There are several mechanisms whereby a diffusible factor released by GRs could cause asymmetric migration of PGCs in vitro, and we have not attempted to discriminate between these experimentally here. First, the rate of PGCs movement could be increased (chemokinesis). Second, the substratum could be conditioned to improve adhesion of the leading lamellae of PGCs (haptotaxis). Third, a factor could act on the motile machinery of the PGCs via a surface receptor, which would result in migration of the PGCs towards the source of the signal (chemotaxis). This mechanism has been shown unequivocally for the migration of neutrophils (Zigmund, 1978) and slime mould amoebo-cytes (Newell, 1981). The advantage of this experimental system is that it will allow us to distinguish between the various possibilities, by using specific agonists (e.g. growth factors) and antagonists (e.g. antibodies or competing peptides).
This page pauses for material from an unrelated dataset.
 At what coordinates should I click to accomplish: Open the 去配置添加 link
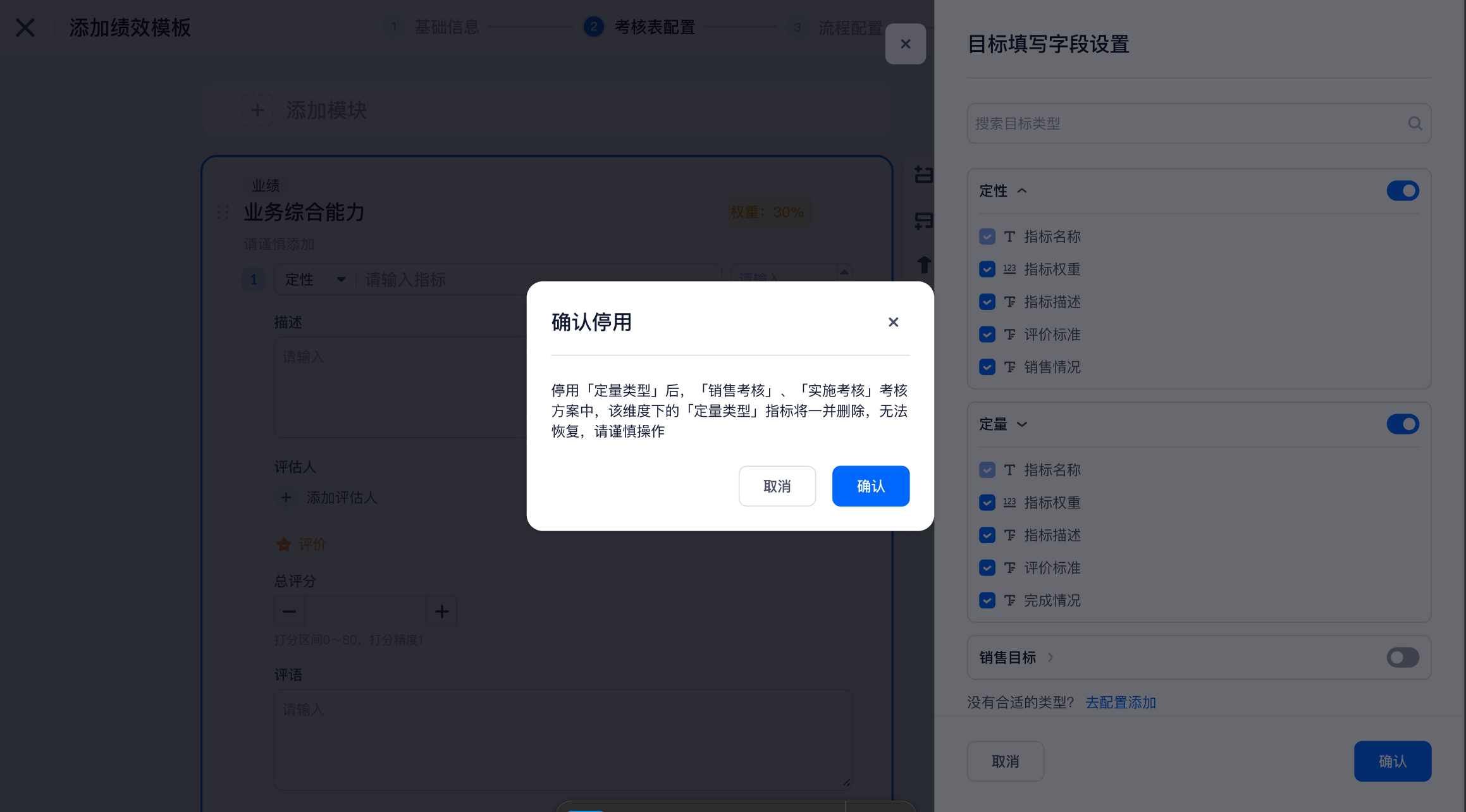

It is possible that both effects of GR are mediated by the same molecule. There is now considerable evidence that individual growth factors have both proliferative and chemotactic effects on their target tissues: PDGF acts as a chemoattractant for vascular smooth muscle cells (Antoniades et al. 1987; Deuel et al. 1987; Zerwes and Risau, 1987), fibroblasts, neutrophils and monocytes (Antoniades et al. 1987), and as so is implicated in wound-healing (Harvey et al. 1987), morphogenesis of blood vessels and pathological conditions such as atherosclerosis (Raghow et al. 1987) or atherogenesis (Deuel et al. 1987). TGF-/3 also possesses chemotactic properties (Raghow et al. 1987; Wahl et al. 1987) and, as it is present at high levels in platelets, it is thought to play a role together with PDGF in wound repair (Derynck, 1987). FGF (Connolly et al. 1987) and IGF-I (Grant et al. 1987) stimulate chemotaxis in endothelial cells and could be involved in neovascularization processes.
In conclusion, we have now demonstrated two factors that control PGC migration in mouse embryos; firstly, the intrinsic capacity of PGCs to spread and move, which is progressively lost between 10.5 and 13.5 dpc (Donovan et al. 1986), and secondly, extrinsic factors released from the target tissues that control the direction of migration and support the PGC population. The results presented here will allow the study, at the molecular level, of the way GR exert long-range control over the PGCs that are migrating towards them.